Ayman Eckford is many things – a human rights activist, a writer, a Ukrainian refugee to name a few. Ayman is also trans* and has ADHD. In this personal piece, Ayman shares their take on the intersection between trans* and ADHD experiences, and how we can all do better to support trans* and ADHD kids to live life as their authentic selves.
Note: Ayman has chosen to use an asterisk after the word “trans” throughout this article, which denotes a number of identities within the gender identity spectrum.
There is a lot of commonality between being a trans* person and being an ADHDer. For example, most of the books about your condition are written by people who have never experienced it.
At the same time, there are a lot of people like you in the modern day media, even some celebrities are trans* or ADHDers, but despite that, if you are young, it may feel like you are the only one in the universe. Maybe you don’t even know who you are. Or if you do, you may feel doomed because the world is trying to change you.
Being trans and neurodivergent
At least this is how it was for me, when I had no idea what the world “trans” meant but was a three-year-old transgender child who was considered to be a girl but knew that they were anything but a girl. I was also a kid who was “naughty,” a kid who was always rushing and fussing around. I spent almost all my time in kindergarten running around, unable to concentrate or speak with my peers. I couldn’t sit still in my school lessons. I didn’t want any attention, I didn’t want to be different and be bullied, but I couldn’t help it. I just stood up and began to walk around the class during lessons, knowing how angry my parents would be, knowing how other kids would make jokes about me – maybe even kick me – because of it. But I just couldn’t help it. My parents didn’t know that I’m an ADHDer and Autistic, or, more likely, they were too scared to find out. My parents also didn’t know that I’m trans, bullying me for any attempts to use a male pronoun. They would abuse me even more if they knew.
For them, I was sinful, lazy, and broken, and I believed that I was, until I realised that it’s the world that is broken because of its ignorance, not me. This realisation helped me to create the first pro-neurodiversity group in Ukraine and Russia, and become one of the first people to speak and write about trans* neurodivergent experiences in Eastern Europe. I was trying to be the person I needed when I was younger.

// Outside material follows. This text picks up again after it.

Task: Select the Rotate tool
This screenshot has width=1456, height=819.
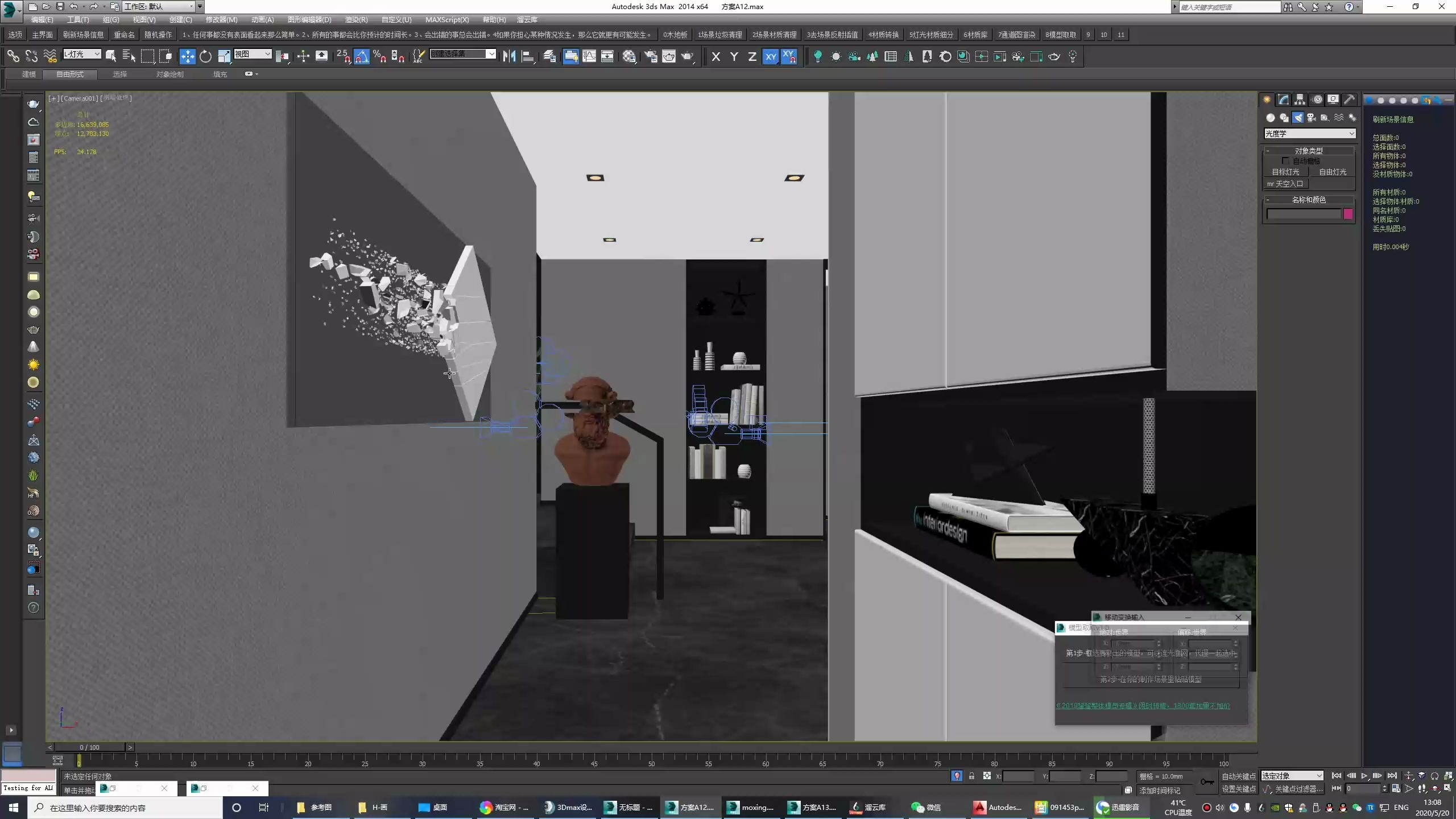Action: coord(205,56)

Society lets trans* and ADHD kids down. Even some modern Americans and British journalists that accept the LGBT+ community and behave respectfully toward neurodivergent adults, are trying to silence trans* and neurodivergent teenagers, and justify all those “well-meaning,” conservative parents who broke their queer and neurodivergent children.

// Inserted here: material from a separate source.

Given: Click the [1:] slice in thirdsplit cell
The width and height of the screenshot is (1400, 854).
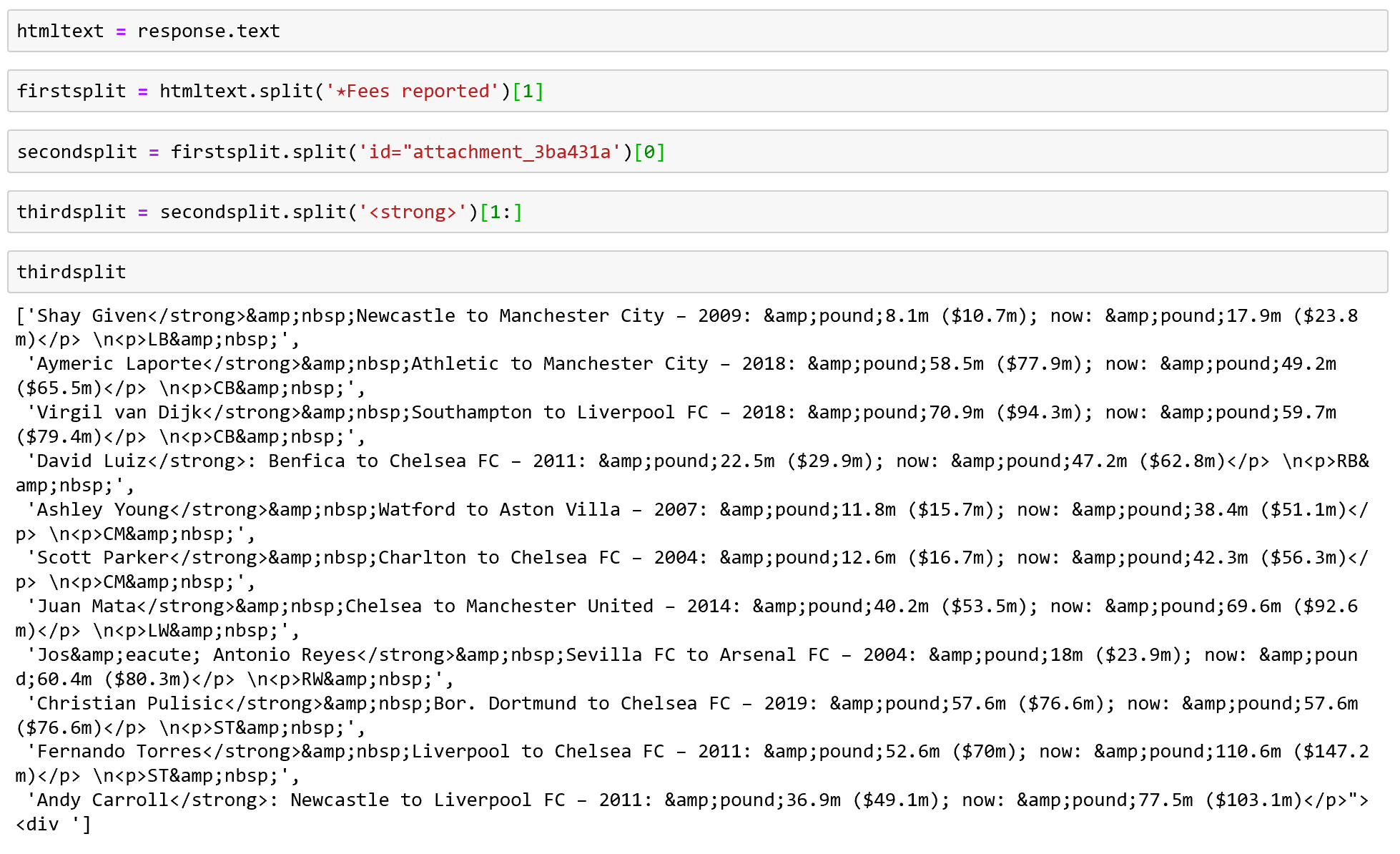Looking at the screenshot, I should point(501,212).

It is interesting that despite the hardship of living with a double stigma, there are a lot of openly trans* ADHDer activists both in the disability rights space and in the LGBT+ community. Some studies show that there are more trans* people among ADHDers than among the general population, but the reason is still unknown. Maybe we are just used to being different. Maybe, despite everything, it is not so scary to recognise one more “atypical” trait when you’ve already considered it to be weird. Maybe there is a real correlation.
Transgender and neurodiversity acceptance
And I think that the neurodiversity paradigm could help a lot in trans* acceptance. Neurodiversity paradigm is basically an idea that there is no one right way that the human brain should work, and that neurological diversity is as normal as different ethnicities and sexual orientations.
Let me make it clear: I am not considering ADHD and autism to be a disorder. I would hate the idea of research with a goal to prevent people like me from being born, or prevent another child from thinking the way I’m thinking. But at the same time, for me, ADHD is a disability, not only because society disables me but also because I need dopamine medication to better deal with everyday tasks. Of course, in a world where everyone is ADHDer, non-ADHDers would also need some additional support.
The same with being trans. I feel like I need hormone therapy and surgery to be me. In many ways, being trans has a lot in common with being disabled, especially if you have gender dysphoria. Trans* people often need additional medical support, but this doesn’t mean that trans* people are “sick” (which is why I support the de-pathologization of “transgenderism”).
Being trans* is also not about being politically left, progressive, or sex-positive. It is not about being part of any dominant queer subculture. Just like ADHD and autism, is not something that you could be “groomed into” or something that determines your views on economy, religion, and politics. When I was a libertarian right and conservative Christian teen, it didn’t automatically make me cis and neurotypical. It just made me a trans* teen for whom it was more difficult to figure out their identity.
One of the biggest mistakes that the media is making is trying to made trans* existence and trans* rights, especially trans* youth rights look like a part of an ideology. This is why I believe we can all learn a lot from the social model of disability and pro-neurodiversity movement that could really help trans* activists, and LGBT+ movements in general.